══ DATA TO EXAMINE
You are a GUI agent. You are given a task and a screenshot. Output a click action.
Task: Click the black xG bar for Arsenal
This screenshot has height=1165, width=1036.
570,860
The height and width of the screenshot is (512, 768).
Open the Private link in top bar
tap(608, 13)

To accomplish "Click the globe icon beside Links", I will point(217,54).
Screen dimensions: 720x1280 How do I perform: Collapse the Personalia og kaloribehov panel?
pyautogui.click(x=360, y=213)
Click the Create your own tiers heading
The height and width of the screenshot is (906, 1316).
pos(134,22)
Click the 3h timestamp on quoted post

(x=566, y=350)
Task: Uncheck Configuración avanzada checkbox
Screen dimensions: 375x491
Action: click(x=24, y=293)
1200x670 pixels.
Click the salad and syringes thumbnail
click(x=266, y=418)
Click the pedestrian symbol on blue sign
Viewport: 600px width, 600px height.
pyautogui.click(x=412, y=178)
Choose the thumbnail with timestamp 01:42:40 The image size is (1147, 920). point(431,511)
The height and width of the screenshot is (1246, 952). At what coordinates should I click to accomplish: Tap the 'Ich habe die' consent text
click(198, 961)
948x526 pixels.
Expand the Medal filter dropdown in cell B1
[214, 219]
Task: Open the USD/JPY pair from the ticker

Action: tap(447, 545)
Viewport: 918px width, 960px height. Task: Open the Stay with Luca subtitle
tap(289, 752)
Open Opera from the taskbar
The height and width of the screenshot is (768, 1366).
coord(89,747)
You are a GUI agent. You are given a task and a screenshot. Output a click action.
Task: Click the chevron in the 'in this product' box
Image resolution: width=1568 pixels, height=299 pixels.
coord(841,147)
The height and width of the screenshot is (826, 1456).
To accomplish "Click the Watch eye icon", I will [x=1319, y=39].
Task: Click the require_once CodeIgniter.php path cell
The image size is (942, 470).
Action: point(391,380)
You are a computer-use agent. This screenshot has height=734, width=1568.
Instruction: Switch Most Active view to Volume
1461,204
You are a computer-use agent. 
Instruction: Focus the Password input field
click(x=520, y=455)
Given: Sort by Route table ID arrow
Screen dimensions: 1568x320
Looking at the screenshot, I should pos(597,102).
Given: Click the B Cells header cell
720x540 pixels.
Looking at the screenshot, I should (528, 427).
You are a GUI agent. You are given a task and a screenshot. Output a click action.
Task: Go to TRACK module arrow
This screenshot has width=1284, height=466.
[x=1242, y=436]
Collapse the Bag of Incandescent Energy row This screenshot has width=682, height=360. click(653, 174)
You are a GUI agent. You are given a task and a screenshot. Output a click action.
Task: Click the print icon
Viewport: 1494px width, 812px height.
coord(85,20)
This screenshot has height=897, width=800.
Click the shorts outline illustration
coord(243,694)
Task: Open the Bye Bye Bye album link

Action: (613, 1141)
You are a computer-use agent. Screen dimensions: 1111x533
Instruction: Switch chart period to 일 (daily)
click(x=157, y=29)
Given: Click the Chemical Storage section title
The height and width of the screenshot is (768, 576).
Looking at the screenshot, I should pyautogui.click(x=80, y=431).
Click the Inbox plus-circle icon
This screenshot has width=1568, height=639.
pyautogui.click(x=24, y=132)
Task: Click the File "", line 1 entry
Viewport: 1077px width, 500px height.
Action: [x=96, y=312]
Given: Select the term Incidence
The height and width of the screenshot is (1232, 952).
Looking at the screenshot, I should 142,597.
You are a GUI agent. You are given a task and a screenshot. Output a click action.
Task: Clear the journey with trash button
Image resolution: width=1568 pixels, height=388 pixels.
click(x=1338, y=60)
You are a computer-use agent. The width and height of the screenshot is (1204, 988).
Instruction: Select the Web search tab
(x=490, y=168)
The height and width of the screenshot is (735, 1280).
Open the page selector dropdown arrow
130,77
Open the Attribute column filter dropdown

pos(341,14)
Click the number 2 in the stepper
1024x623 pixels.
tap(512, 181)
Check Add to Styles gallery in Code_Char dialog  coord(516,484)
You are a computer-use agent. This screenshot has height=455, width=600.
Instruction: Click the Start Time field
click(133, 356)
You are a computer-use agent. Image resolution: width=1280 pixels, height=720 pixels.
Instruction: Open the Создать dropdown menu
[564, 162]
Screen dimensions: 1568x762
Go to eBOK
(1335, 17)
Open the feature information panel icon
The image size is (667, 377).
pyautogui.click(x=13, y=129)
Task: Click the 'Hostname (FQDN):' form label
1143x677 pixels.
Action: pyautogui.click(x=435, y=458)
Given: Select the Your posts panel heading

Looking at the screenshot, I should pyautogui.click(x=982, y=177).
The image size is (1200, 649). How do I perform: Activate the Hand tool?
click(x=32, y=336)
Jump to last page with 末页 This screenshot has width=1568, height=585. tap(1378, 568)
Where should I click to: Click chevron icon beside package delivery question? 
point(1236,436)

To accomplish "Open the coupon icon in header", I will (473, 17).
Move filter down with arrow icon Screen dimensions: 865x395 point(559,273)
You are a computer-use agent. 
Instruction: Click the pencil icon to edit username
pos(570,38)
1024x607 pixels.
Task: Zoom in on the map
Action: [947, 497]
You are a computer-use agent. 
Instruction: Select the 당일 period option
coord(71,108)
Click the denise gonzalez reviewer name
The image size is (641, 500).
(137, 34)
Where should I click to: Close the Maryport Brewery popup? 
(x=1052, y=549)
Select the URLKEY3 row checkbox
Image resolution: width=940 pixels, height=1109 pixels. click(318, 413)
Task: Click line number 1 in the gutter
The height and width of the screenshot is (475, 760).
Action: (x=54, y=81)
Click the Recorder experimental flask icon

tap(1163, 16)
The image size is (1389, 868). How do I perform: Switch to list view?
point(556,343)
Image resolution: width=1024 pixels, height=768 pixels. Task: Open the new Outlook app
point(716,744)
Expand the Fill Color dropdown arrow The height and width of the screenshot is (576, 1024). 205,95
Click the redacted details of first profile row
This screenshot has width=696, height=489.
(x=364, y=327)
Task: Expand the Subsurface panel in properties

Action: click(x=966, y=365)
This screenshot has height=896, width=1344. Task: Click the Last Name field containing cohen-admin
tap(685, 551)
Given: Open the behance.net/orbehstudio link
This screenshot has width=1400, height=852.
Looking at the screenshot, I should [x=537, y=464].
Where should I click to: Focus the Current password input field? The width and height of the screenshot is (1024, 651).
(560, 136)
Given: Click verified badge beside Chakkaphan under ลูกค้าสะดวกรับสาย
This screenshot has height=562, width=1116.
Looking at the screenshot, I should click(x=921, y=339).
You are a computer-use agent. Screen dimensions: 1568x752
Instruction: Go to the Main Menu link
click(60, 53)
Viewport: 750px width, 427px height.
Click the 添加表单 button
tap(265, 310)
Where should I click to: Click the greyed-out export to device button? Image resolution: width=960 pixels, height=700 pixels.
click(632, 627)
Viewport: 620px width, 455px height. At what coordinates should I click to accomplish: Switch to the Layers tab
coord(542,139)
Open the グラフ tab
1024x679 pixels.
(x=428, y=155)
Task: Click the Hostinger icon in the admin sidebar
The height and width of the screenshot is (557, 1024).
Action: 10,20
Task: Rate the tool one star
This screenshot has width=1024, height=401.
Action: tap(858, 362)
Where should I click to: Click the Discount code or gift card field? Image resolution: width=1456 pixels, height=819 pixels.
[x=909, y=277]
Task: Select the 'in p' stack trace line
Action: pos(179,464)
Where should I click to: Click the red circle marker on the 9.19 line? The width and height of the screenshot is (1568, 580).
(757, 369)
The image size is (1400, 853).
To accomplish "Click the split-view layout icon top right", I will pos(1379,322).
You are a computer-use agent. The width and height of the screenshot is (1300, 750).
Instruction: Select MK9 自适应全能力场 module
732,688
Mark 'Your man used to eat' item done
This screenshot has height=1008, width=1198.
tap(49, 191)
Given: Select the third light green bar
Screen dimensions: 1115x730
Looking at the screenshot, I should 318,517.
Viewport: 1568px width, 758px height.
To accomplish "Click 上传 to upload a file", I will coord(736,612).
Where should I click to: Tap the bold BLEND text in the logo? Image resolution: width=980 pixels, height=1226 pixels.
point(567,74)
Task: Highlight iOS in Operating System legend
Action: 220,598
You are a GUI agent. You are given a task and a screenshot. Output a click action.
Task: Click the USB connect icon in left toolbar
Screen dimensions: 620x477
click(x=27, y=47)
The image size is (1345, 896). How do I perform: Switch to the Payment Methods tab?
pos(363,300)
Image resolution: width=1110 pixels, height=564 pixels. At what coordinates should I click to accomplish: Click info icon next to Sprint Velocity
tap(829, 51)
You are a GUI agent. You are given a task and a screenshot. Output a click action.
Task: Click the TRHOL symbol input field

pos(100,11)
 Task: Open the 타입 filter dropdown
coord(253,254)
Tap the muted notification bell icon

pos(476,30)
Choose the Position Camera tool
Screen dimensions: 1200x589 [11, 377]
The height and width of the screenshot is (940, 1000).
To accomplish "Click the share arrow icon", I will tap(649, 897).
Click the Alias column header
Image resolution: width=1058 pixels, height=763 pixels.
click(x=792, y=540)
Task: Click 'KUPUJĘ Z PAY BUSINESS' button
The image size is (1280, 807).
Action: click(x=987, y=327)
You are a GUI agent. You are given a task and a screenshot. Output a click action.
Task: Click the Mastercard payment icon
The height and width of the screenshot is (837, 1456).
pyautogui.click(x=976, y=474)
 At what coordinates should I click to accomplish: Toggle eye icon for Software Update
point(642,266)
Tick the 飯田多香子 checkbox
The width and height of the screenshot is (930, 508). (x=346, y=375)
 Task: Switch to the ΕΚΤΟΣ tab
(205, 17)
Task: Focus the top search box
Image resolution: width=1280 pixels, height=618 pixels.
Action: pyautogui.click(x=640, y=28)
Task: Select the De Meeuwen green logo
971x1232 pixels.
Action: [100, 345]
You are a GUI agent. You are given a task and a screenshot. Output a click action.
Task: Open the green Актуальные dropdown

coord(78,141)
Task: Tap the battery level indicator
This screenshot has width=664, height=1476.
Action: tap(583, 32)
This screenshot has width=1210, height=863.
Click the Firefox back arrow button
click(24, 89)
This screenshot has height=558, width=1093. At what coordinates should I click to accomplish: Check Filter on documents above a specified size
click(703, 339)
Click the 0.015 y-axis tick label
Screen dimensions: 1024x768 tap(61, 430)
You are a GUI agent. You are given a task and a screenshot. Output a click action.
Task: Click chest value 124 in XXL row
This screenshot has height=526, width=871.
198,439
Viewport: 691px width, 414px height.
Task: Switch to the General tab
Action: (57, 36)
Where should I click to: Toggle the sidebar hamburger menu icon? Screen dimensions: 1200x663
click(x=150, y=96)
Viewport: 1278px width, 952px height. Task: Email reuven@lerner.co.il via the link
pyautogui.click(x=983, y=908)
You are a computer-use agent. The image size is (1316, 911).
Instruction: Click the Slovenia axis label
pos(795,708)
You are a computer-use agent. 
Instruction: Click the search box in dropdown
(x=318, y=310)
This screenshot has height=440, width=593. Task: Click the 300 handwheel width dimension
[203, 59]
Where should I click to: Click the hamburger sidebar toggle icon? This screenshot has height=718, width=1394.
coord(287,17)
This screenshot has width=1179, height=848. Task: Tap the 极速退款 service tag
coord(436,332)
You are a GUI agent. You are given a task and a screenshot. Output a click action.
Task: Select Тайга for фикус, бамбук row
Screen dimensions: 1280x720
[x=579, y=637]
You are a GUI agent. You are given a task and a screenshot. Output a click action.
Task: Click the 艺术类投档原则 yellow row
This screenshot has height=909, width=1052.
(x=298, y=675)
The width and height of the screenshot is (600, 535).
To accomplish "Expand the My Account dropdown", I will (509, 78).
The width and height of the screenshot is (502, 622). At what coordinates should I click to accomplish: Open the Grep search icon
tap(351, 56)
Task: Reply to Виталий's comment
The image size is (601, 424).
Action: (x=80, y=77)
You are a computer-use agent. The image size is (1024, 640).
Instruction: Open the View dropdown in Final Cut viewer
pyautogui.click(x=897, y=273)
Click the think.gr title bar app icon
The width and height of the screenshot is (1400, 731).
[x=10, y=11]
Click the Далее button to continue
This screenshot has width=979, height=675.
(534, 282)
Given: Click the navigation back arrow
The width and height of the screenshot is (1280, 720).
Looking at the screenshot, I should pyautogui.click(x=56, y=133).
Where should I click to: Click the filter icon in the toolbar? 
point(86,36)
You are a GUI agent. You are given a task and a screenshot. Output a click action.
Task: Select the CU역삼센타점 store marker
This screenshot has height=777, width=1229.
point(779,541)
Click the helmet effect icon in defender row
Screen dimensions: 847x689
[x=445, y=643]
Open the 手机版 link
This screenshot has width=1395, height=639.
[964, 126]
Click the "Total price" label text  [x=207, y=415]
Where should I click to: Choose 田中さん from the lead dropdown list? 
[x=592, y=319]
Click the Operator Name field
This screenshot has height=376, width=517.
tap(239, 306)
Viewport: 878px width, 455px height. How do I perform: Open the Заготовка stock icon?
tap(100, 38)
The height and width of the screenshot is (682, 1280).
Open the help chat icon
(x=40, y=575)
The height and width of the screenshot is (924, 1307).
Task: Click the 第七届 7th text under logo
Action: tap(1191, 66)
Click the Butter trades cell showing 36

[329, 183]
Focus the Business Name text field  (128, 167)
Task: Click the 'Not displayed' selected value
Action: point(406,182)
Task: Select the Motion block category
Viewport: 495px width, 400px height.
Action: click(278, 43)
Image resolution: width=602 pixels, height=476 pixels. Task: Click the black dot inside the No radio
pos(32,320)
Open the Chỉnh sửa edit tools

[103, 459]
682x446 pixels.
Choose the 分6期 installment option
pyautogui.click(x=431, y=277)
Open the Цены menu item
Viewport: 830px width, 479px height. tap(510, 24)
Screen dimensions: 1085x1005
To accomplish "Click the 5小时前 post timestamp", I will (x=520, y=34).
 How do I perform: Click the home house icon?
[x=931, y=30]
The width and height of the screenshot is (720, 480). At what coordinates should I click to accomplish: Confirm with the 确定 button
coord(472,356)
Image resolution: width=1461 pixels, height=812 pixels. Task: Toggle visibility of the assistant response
════
*TASK ITEM*. From the data above, reproduce word for word the lines running from the line with "1200x670 pixels." to the line with "has height=734, width=1568.", ends included.

*WRITTEN ANSWER*.
1200x670 pixels.
Click the salad and syringes thumbnail
click(x=266, y=418)
Click the pedestrian symbol on blue sign
Viewport: 600px width, 600px height.
pyautogui.click(x=412, y=178)
Choose the thumbnail with timestamp 01:42:40 The image size is (1147, 920). point(431,511)
The height and width of the screenshot is (1246, 952). At what coordinates should I click to accomplish: Tap the 'Ich habe die' consent text
click(198, 961)
948x526 pixels.
Expand the Medal filter dropdown in cell B1
[214, 219]
Task: Open the USD/JPY pair from the ticker

Action: tap(447, 545)
Viewport: 918px width, 960px height. Task: Open the Stay with Luca subtitle
tap(289, 752)
Open Opera from the taskbar
The height and width of the screenshot is (768, 1366).
coord(89,747)
You are a GUI agent. You are given a task and a screenshot. Output a click action.
Task: Click the chevron in the 'in this product' box
Image resolution: width=1568 pixels, height=299 pixels.
coord(841,147)
The height and width of the screenshot is (826, 1456).
To accomplish "Click the Watch eye icon", I will [x=1319, y=39].
Task: Click the require_once CodeIgniter.php path cell
The image size is (942, 470).
Action: point(391,380)
You are a computer-use agent. This screenshot has height=734, width=1568.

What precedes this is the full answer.